9999999999 =9999800001. and 1000010000=100000000 so checking the factors from the upper limit and going i--,j-- should be a lot faster.
for the 2nd program the result is 2126776212 (21397 * 99396).took less than a second which is cool but the answer didn't match. After inspecting the printf's i saw that it was going in the right direction,2126776212 (21397 * 99396) is 3 palindromes behind 2147447412 (21516 * 99807) which is the result of the first one. for 3 and 4 digit pair of factors both programs give the same result.
Now I don't know if one of them is correct or both are wrong. I don't think i can look it up using some online calculator.
please tell me what you think. Thank you.
As others have pointed out, you're likely overflowing int with your 10-digit products, which is breaking your results.

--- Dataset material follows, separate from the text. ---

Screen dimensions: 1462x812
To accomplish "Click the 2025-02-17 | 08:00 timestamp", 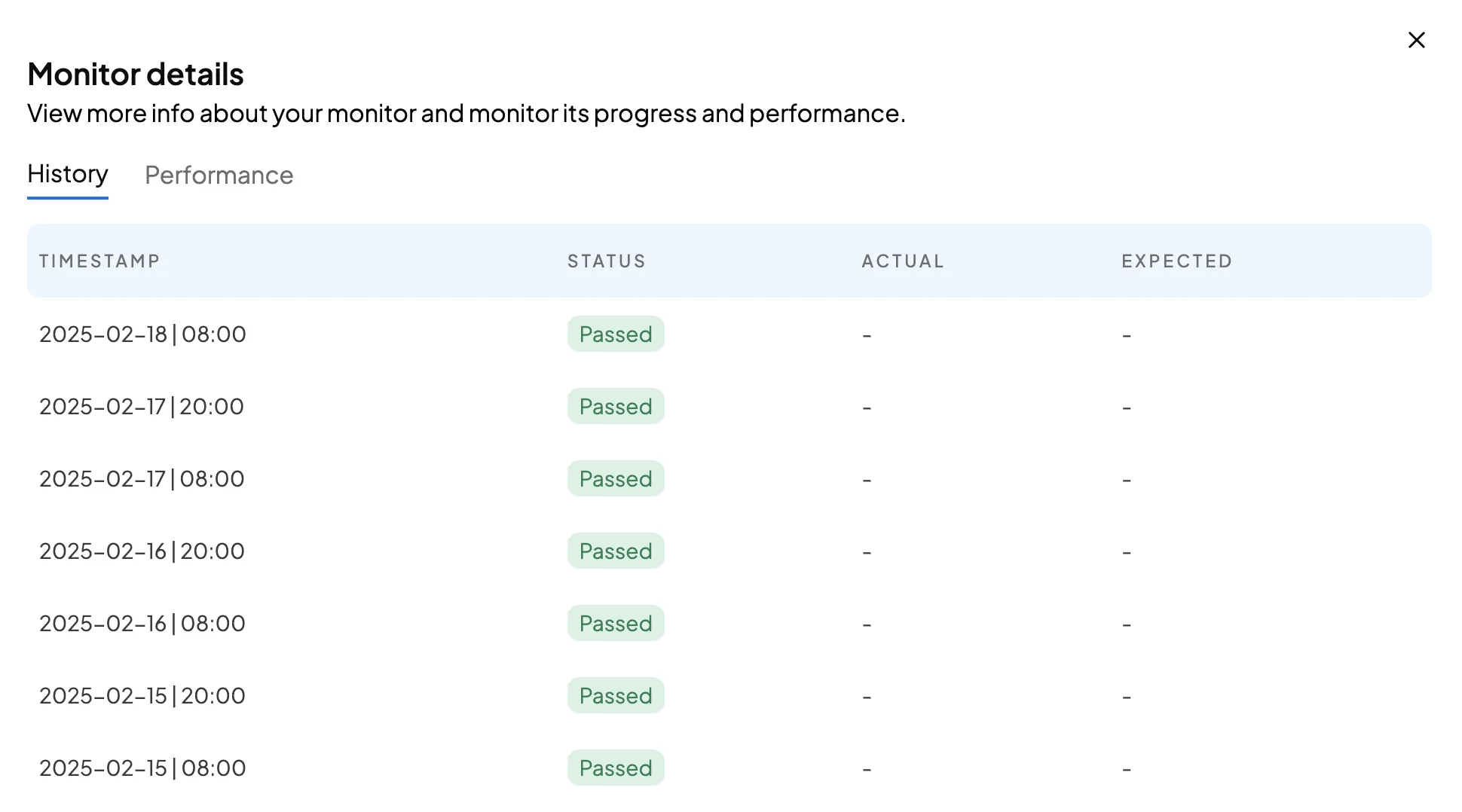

For both capacity and performance, all of your integral variables should be unsigned long.
Your approach in the second example is good, but there are also a couple of optimizations you can add to speed things up:
#include <stdio.h>
static int is_palindrome(unsigned long p)
{
unsigned long reversed = 0;
unsigned long original = p;
while (p)
{
// (1)
unsigned long remainder = p % 10;
p /= 10;
reversed = (reversed * 10) + remainder;
}
return original == reversed;
}
int main()
{
unsigned long largest_palindrome = 0;
unsigned long factor1, factor2;
for (unsigned long i = 99999; i >= 10000; --i)
{
// (2)
for (unsigned long j = i; j >= 10000; --j)
{
unsigned long product = i * j;
// If the product is less than the largest palindrome yet, break loop
if (product <= largest_palindrome)
break;
if (is_palindrome(product))
{
largest_palindrome = product;
factor1 = i;
factor2 = j;
printf("\t%lu\t%lu\t%lu\n", factor1, factor2, product);
}
}
}
printf("largest = %lu\n", largest_palindrome);
return 0;
}
The change in is_palindrome makes the operation a bit faster because the CPU calculates the result and remainder of a division in a single instruction.
j never needs to be greater than i because that combination must have already been checked.